— WHAT TO DO —
Search the entries below for the string "will" and copy the lines that hold it.

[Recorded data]

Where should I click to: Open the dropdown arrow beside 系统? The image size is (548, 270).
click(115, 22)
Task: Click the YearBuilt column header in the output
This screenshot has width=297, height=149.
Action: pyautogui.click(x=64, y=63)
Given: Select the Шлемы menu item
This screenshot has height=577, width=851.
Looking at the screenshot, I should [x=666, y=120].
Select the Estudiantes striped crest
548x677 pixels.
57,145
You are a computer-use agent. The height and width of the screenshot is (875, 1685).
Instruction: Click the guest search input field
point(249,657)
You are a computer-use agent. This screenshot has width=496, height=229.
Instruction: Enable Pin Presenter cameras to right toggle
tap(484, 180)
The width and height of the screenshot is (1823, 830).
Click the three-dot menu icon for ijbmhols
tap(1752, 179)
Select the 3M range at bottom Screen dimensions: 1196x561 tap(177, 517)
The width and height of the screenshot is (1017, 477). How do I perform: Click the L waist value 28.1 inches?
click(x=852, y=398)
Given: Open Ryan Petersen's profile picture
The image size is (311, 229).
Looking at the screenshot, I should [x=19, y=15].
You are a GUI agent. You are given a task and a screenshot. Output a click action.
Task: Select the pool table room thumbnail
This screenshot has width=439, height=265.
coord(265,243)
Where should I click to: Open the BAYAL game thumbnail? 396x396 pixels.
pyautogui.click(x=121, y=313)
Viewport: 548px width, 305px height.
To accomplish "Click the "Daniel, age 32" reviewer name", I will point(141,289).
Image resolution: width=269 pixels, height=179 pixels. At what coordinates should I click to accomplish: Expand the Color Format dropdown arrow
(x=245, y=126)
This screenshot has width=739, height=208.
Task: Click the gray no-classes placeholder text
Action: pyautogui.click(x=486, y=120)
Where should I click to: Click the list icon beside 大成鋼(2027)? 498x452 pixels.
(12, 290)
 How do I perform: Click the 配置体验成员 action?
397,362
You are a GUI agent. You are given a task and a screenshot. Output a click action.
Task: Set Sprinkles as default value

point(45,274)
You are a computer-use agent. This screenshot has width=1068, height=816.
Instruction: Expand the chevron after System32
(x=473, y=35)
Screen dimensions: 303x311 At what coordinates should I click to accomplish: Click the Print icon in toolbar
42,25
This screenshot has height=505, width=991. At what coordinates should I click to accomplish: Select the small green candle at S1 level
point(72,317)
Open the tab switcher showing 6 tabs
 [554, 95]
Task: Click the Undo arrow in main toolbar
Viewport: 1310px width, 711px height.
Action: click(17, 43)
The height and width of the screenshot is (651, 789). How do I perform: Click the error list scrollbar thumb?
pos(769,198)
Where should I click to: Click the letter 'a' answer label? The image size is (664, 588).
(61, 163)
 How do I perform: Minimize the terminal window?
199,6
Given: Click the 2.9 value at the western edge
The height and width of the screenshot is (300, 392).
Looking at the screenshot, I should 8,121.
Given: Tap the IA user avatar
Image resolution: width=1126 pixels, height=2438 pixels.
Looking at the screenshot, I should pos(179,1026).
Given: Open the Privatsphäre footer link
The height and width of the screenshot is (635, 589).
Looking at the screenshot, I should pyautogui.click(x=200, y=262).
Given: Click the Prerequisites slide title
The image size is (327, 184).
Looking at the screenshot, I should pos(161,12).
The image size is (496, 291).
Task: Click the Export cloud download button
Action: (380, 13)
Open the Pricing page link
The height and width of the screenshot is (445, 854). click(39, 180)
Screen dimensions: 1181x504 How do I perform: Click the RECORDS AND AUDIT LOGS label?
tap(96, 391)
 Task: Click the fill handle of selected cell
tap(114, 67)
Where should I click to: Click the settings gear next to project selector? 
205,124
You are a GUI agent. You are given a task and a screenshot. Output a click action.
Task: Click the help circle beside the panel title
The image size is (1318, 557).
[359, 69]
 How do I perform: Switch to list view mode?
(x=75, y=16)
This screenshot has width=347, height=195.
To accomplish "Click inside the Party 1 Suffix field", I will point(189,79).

— SOLUTION —
To accomplish "Click the "Daniel, age 32" reviewer name", I will point(141,289).
To accomplish "Click inside the Party 1 Suffix field", I will point(189,79).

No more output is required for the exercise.